IN THE COURT OF APPEALS

FOR THE SEVENTH DISTRICT OF TEXAS

AT AMARILLO

PANEL D

SEPTEMBER 26, 2006 ______________________________

AMADOR SALAZAR, APPELLANT

V.

THE STATE OF TEXAS, APPELLEE _________________________________

FROM THE 140TH DISTRICT COURT OF LUBBOCK COUNTY;

NO. 2002-400255; HONORABLE JIM BOB DARNELL, JUDGE _______________________________

Before QUINN, C.J., and REAVIS and CAMPBELL, JJ.

OPINION

Amador Salazar presents seven issues challenging his conviction for aggravated

assault and punishment of fifty years confinement.
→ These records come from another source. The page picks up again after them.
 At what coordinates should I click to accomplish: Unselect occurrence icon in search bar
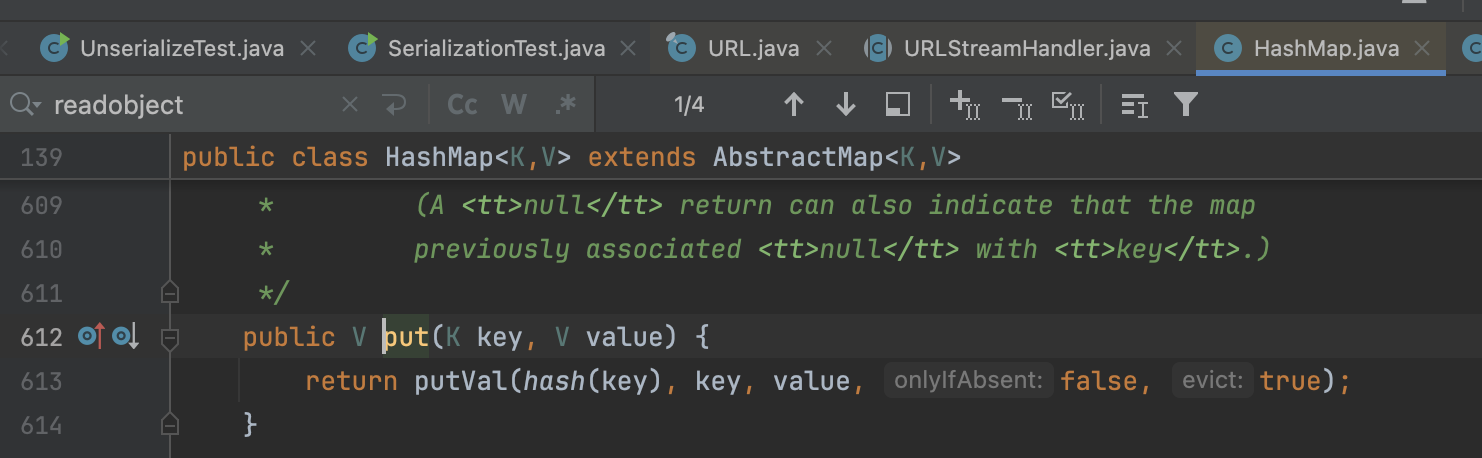1017,105
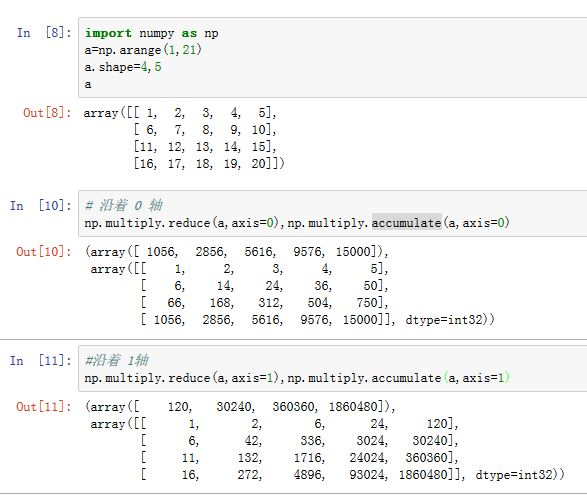The image size is (587, 502).
Task: Click the In [10] code cell editor
Action: tap(332, 214)
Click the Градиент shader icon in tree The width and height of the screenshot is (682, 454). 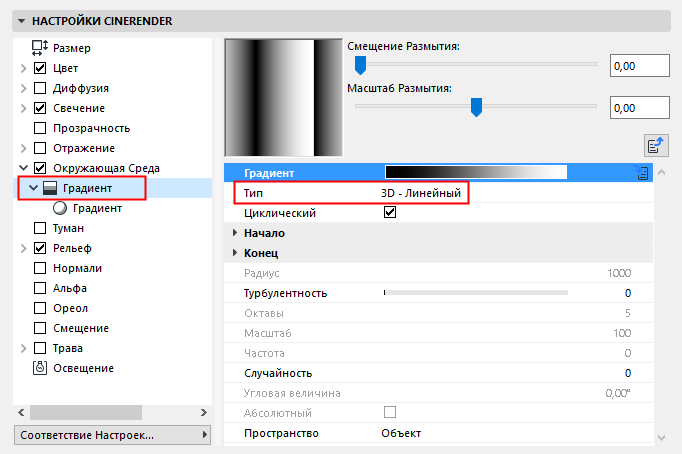click(x=50, y=188)
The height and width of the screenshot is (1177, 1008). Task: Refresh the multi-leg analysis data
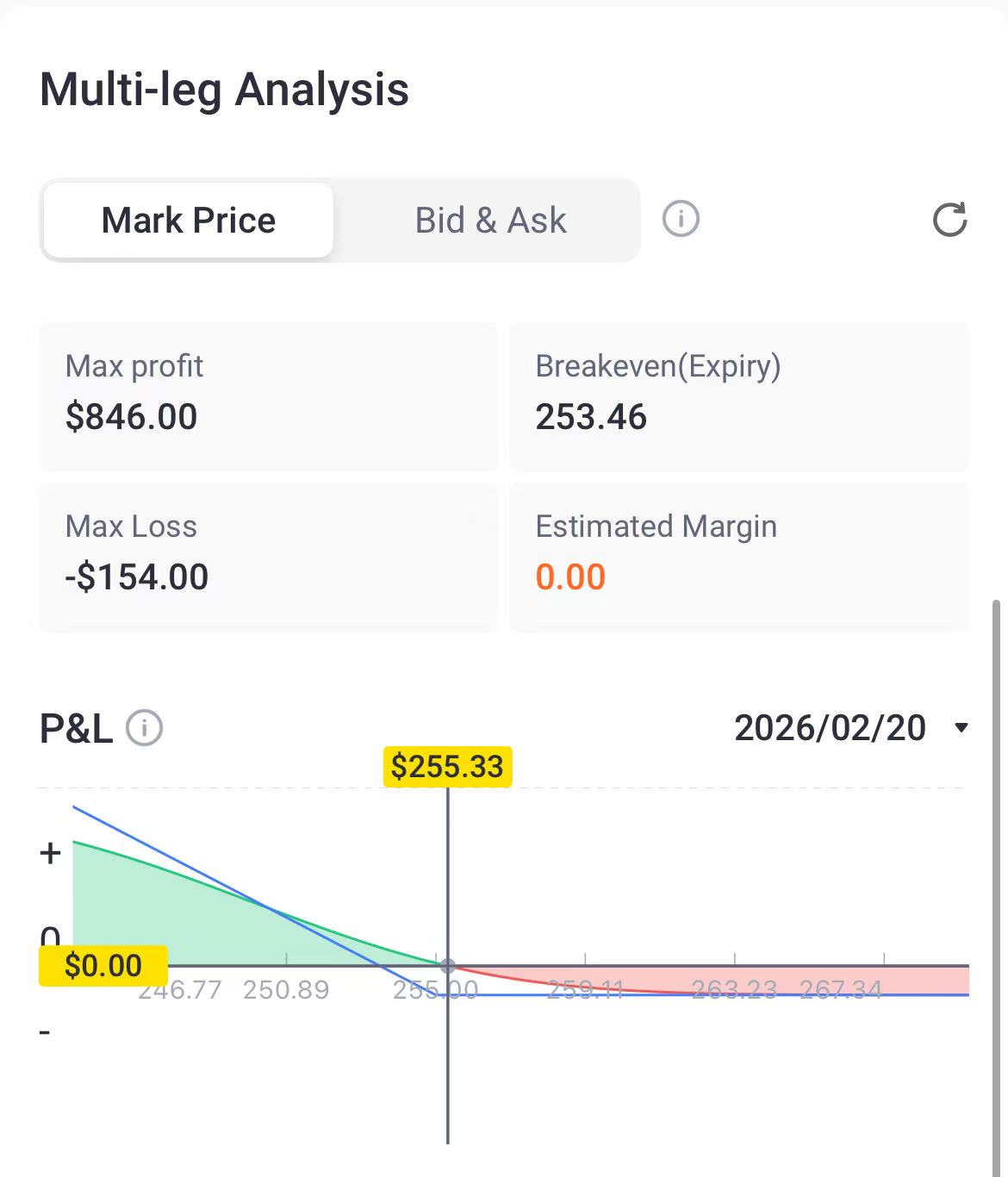click(x=949, y=220)
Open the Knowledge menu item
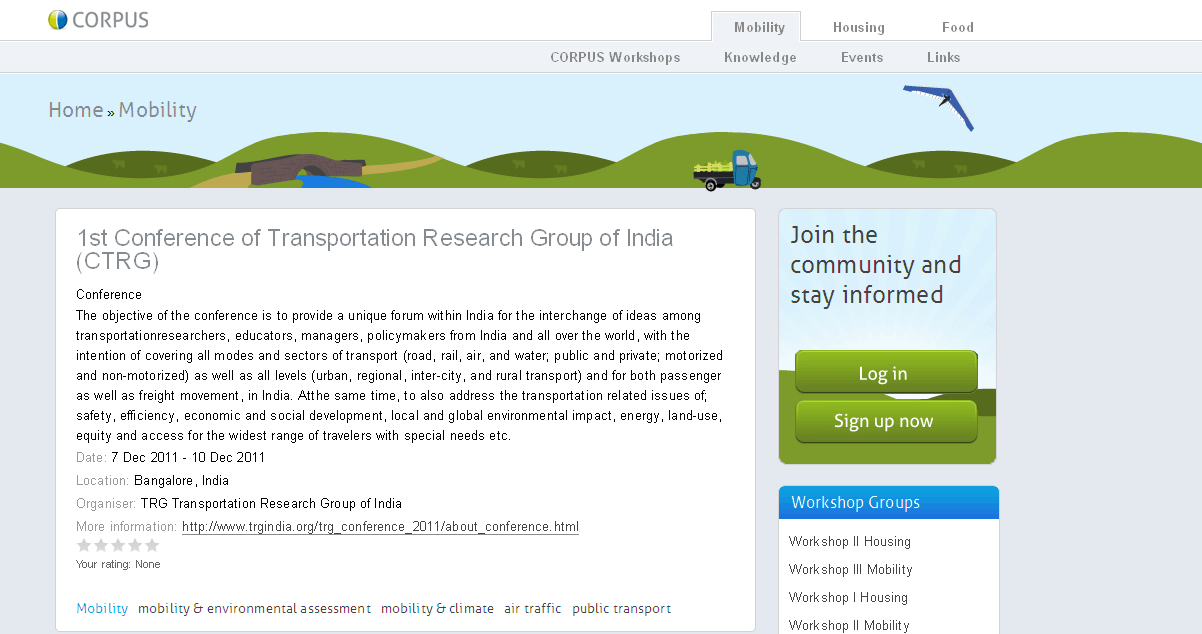 point(760,57)
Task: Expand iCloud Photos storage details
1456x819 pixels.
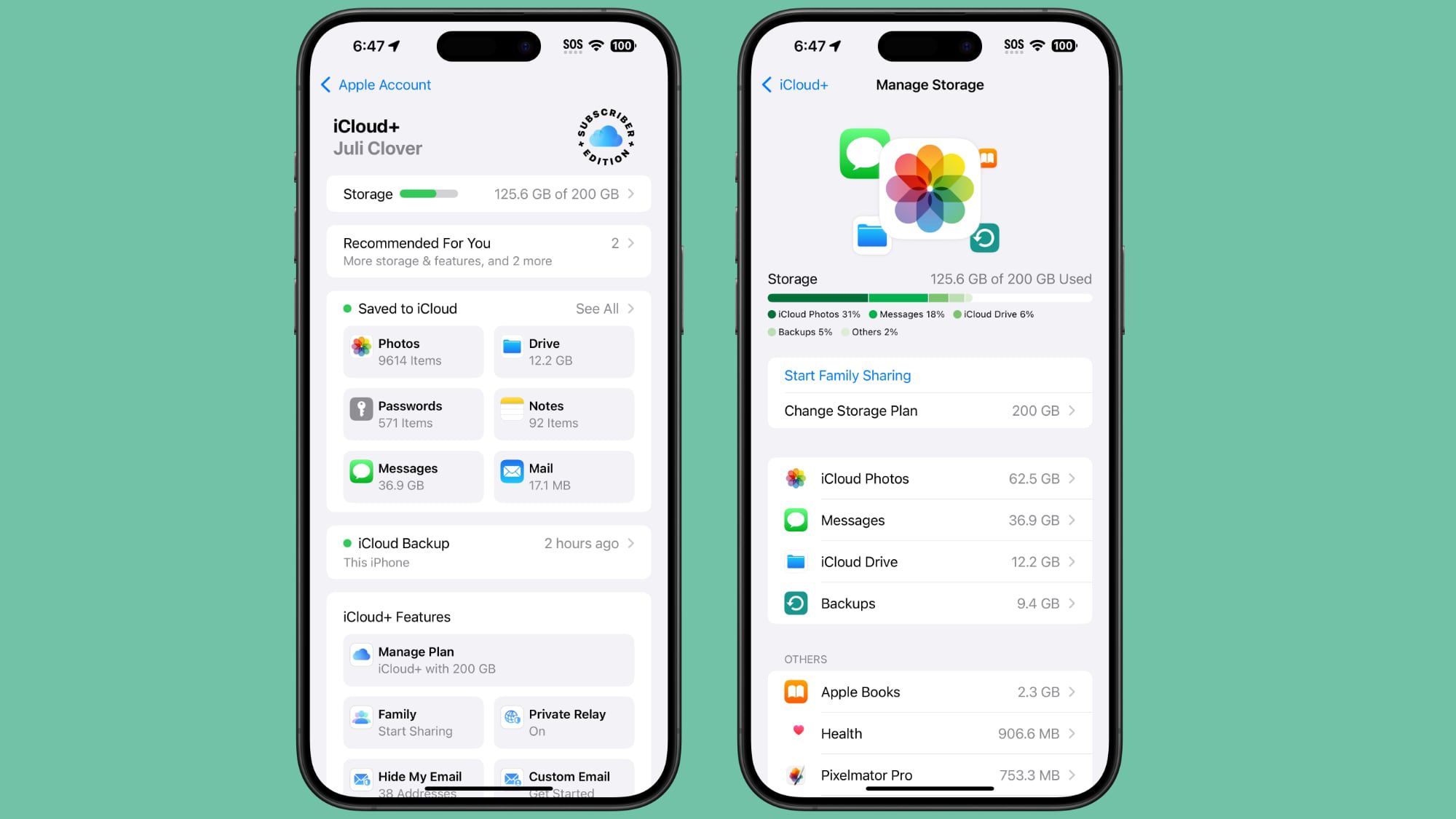Action: tap(929, 477)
His issues complain of the State’s

failure to disclose exculpatory information, the admission of evidence of an extraneous

offense and the exclusion of evidence impeaching a prosecution witness. We affirm.

The events leading to appellant’s prosecution occurred at a bar in Lubbock, where

appellant and the victim, Raul “Roy” Lopez, were among about a dozen patrons that

evening. The two had known each other for nearly ten years. They were the only witnesses to the assault who testified at trial. Neither reported having any history of

disputes with the other but gave very different accounts of what happened.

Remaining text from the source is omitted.